» Page excerpt

— Start —

Let's start with a synopsis.

Villnoire is set in a medieval fantasy world where Humans and Druids have lived in disparity for generations. The cultural persecution of Druids and the imperialist views of the Inchor army and their leaders, the Vanheart family, are prevalent throughout the game. You follow the story of Lukas, a former Inchor soldier who finds himself caught up in a series of events that have the potential to change the way the world sees not only Druids, but the Inchor army and the royal family as well. The game can be thoroughly completed in around 15 hours.

With that in mind, I've broken this review into five different categories, then rated each category and compiled the rating into an average for the final score. Let's go through them, shall we?

Story - 5/5
Alright, I'm going to get this one out of the way early. This story. Is. Amazing. It's a fairly unique perspective on the typical "persecution of a humanoid race" trope (looking at you, Fire Emblem), but doesn't feel cliché at all. At first, I was a little disappointed that the main villain seemed to just be your typical evil villain doing evil villain stuff because he's evil and powerful and evil, but once you truly dive into the story and learn about the history of the Vanheart family, you almost start to feel more sympathy for the character than anything else. I don't want to spoil any endings if at all possible, but the way the conflict resolves with the main villain is a daring and unique choice that I don't see used very often, and was extremely refreshing to see.

The way that certain secrets were foreshadowed was a little predictable, but were revealed in such a way as to still be surprising and impactful. The way that character backstories were revealed and tied into the story was masterfully done, and definitely drove home the concept that this is not a game about saving the world, but about family. Loss. Sacrifice. This is a story about cleansing old wounds, and creating a brighter future, not about destroying the deepest darkness. But before you go thinking that it's all happy-clappy let's-be-friend-and-sing-kumbaya, trust me, it's not. There are definitely some powerful sentimental moments about the power of friendship, but they don't feel sappy or cheesed out. And as much as there is an overall theme of trust and faith, there are several dark moments that really define the characters, and what their true motives are.

— End —

» Extracted information
— Start —

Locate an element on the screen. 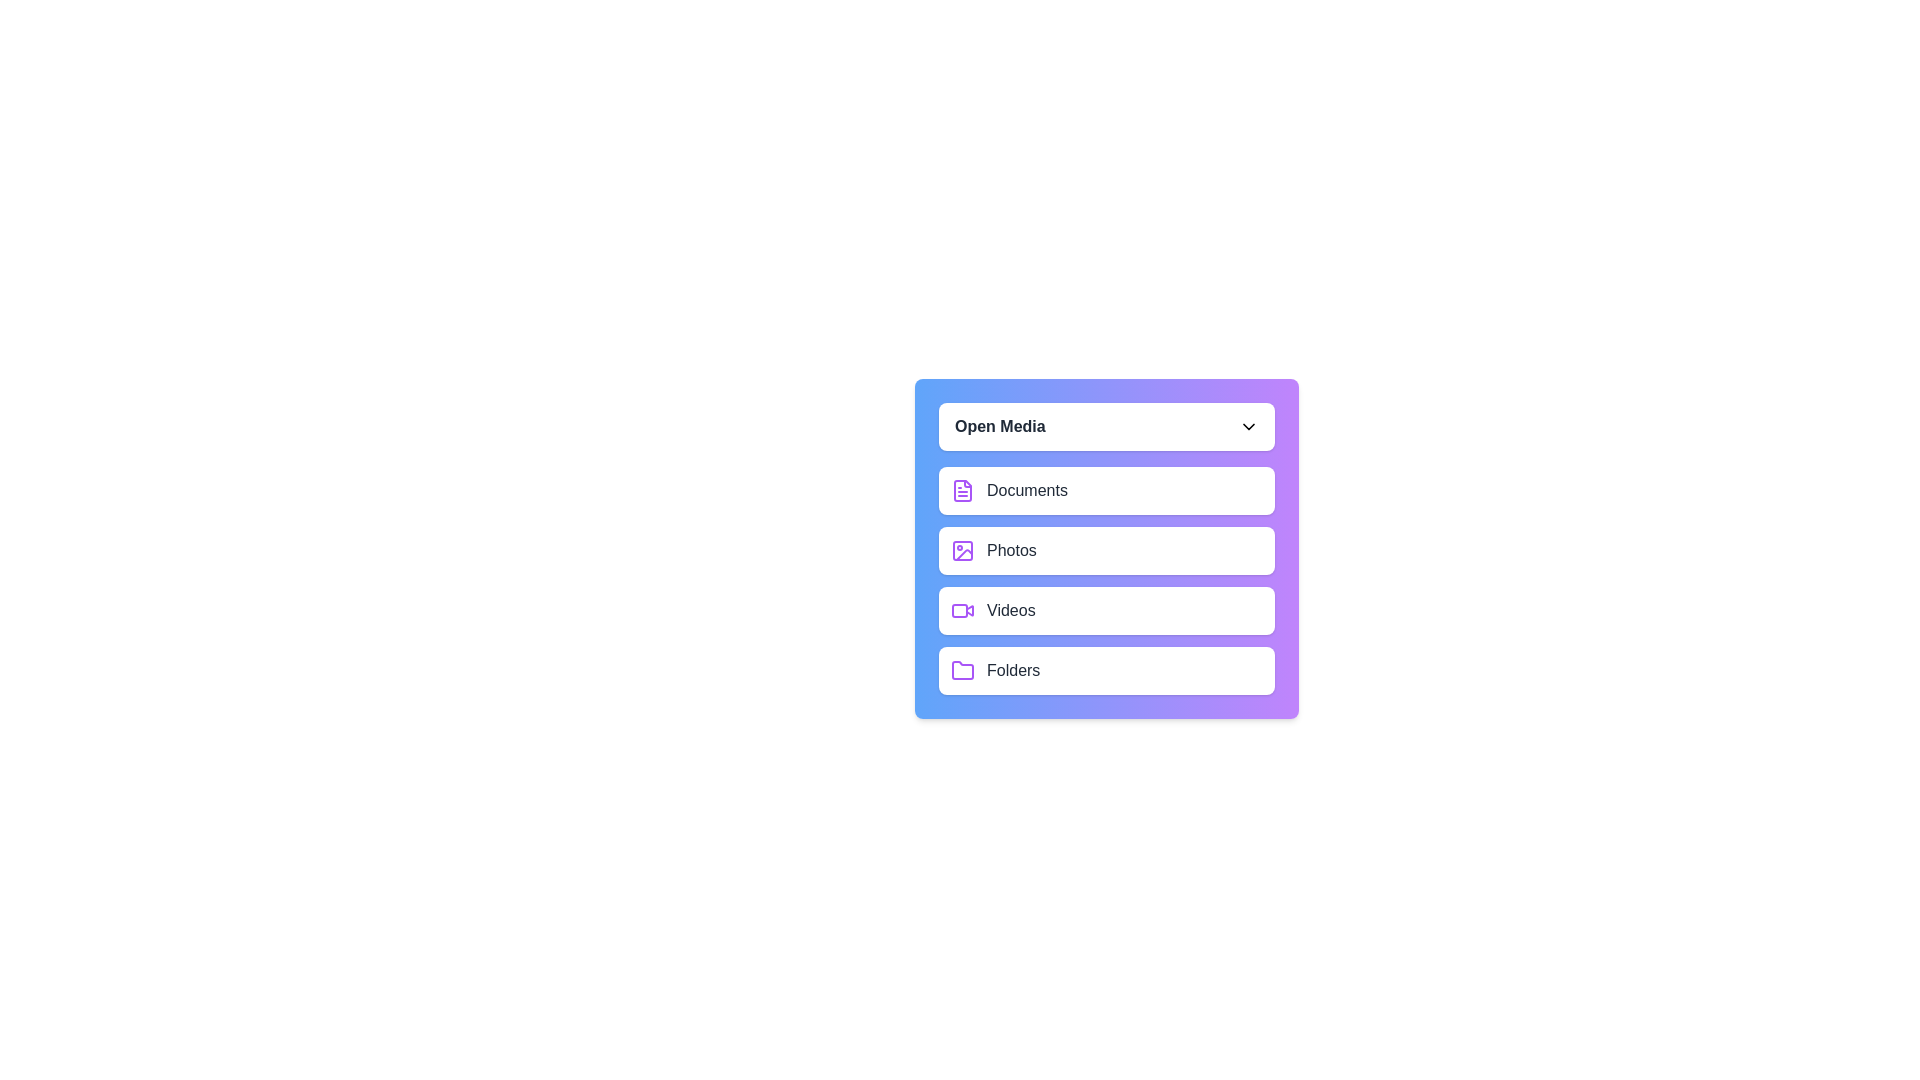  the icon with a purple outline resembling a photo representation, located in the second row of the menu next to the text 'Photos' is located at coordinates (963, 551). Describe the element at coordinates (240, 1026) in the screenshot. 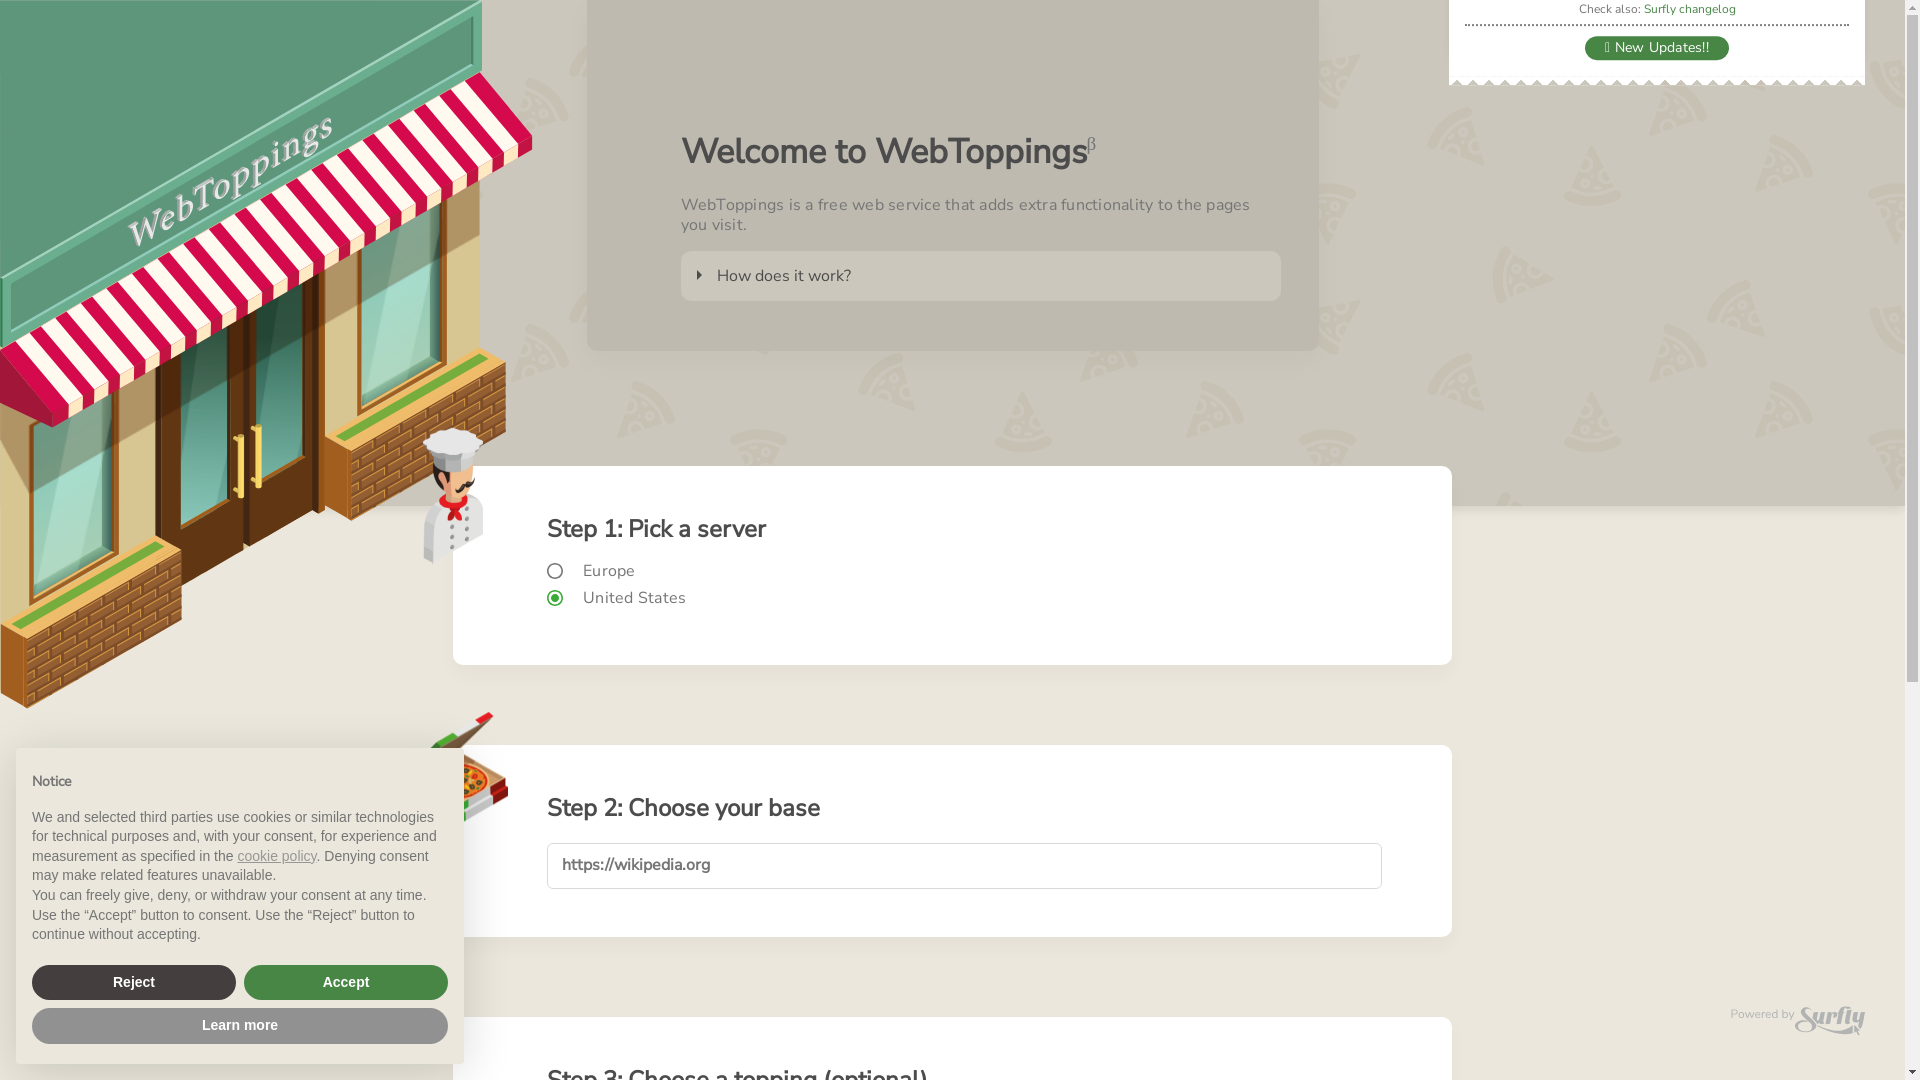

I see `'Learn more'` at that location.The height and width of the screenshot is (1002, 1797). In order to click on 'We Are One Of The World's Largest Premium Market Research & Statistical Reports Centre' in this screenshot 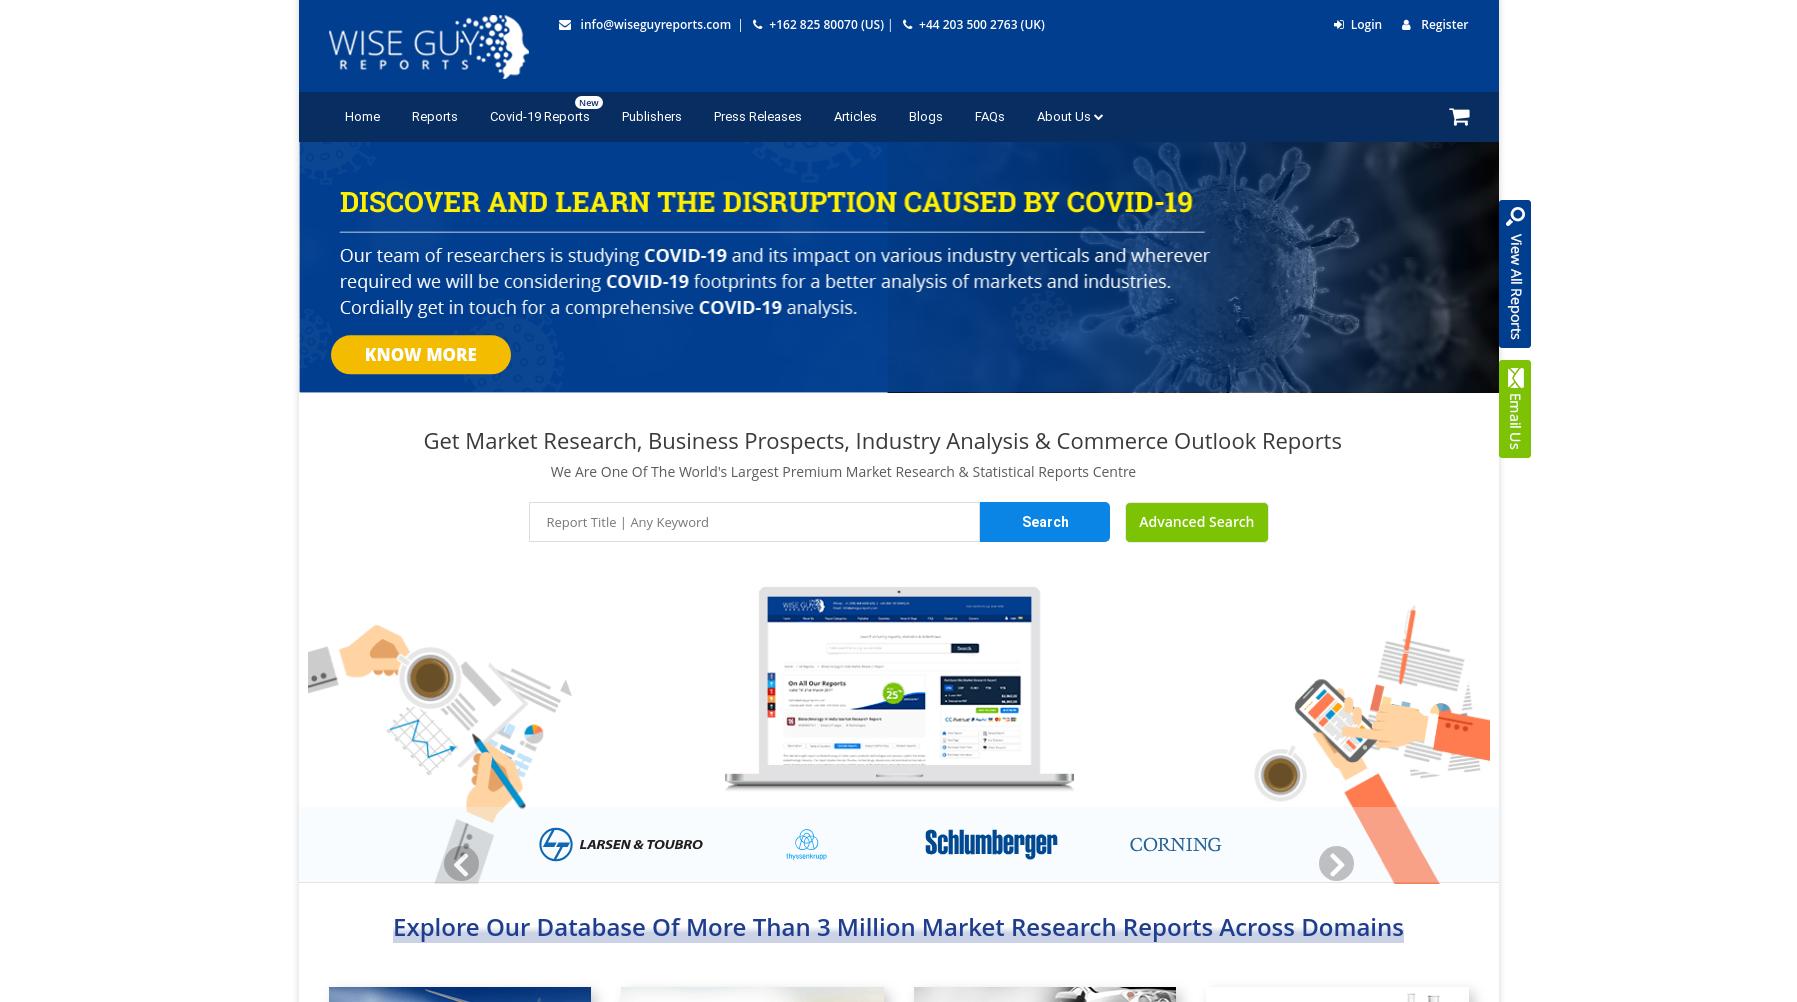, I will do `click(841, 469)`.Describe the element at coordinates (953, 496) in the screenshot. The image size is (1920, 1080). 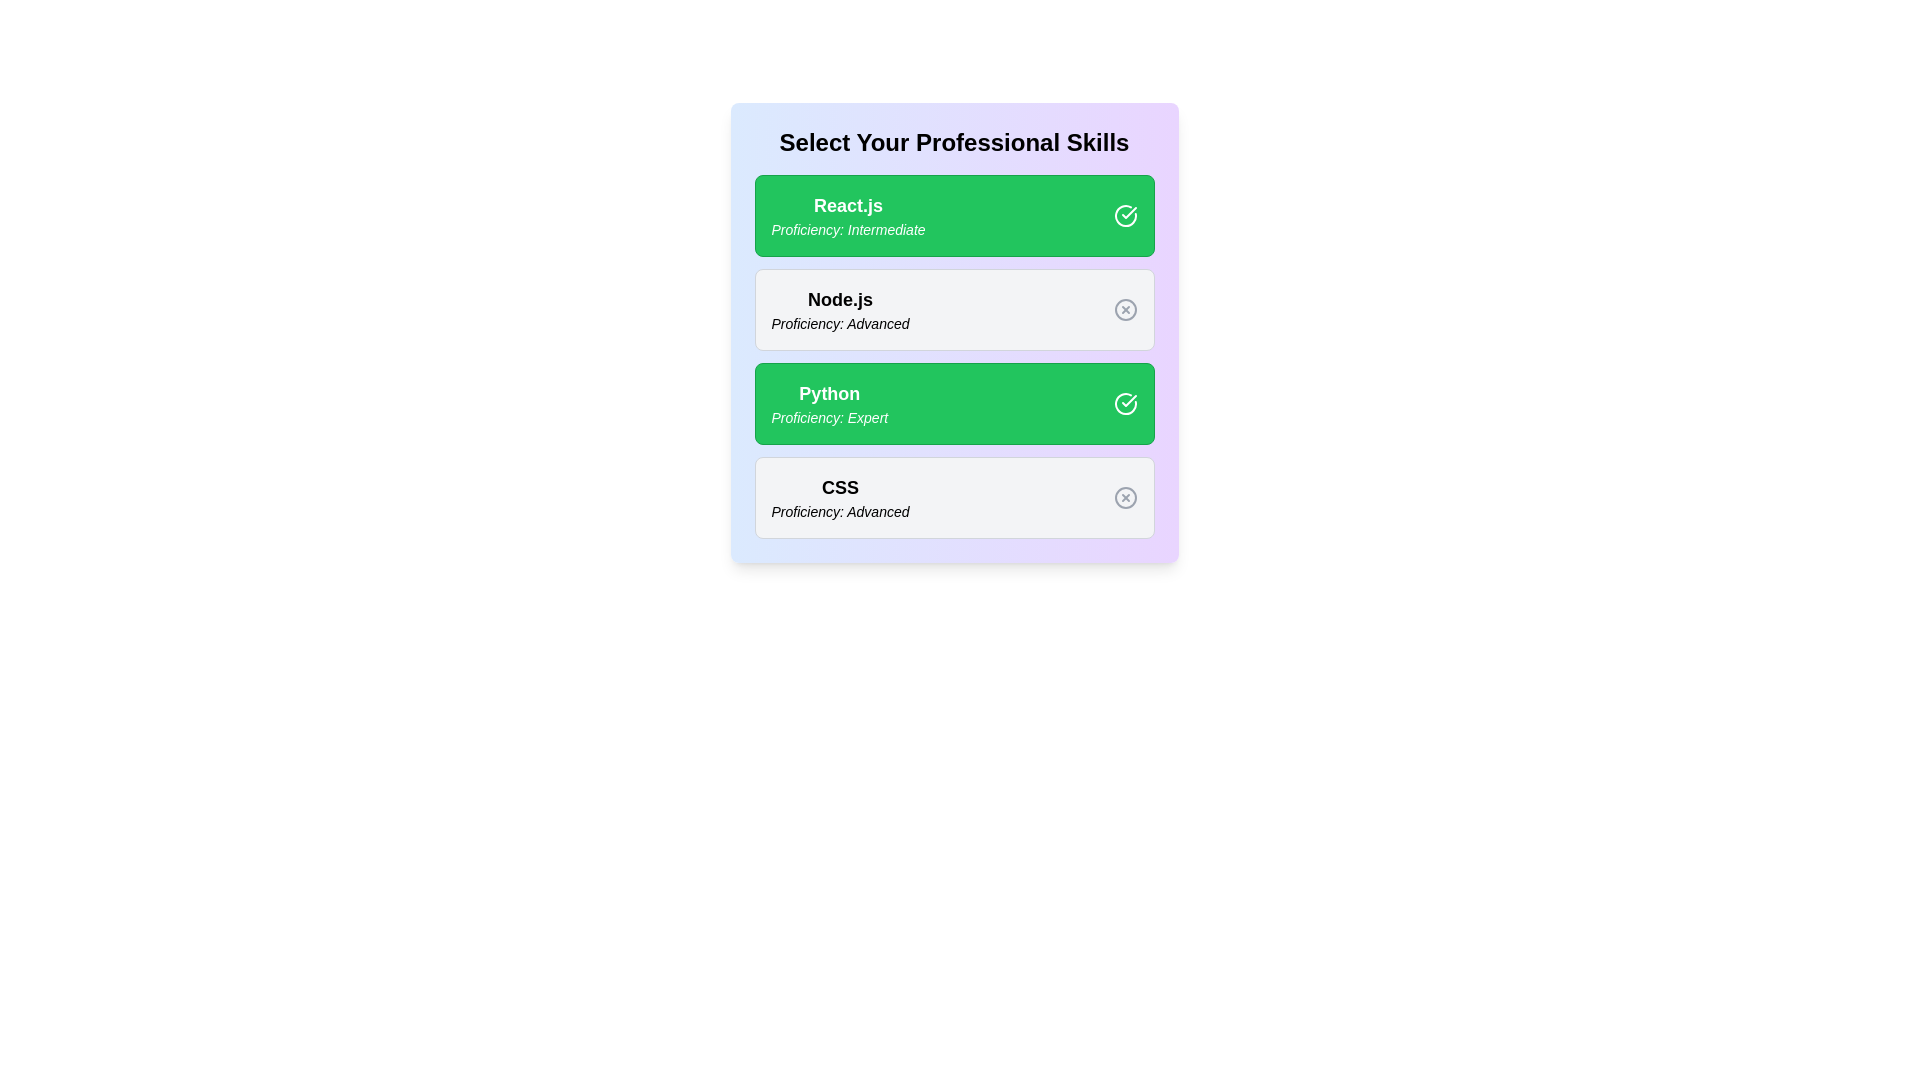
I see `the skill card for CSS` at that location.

— End —

» Request 1
Please decide whether each statement below agrees with the Villnoire review. Answer yes or no and quote the deciding words. (a) The game can be finished in about 15 hours. (b) Lukas used to lead the Druids. (c) The story category gets a rating of 4 out of 5.
» Request 2
According to the Villnoire review, which family leads the Inchor army?

» Reply 1
(a) Yes: "The game can be thoroughly completed in around 15 hours."
(b) No: "Lukas, a former Inchor soldier"
(c) No: "Story - 5/5"

» Reply 2
The Vanheart family.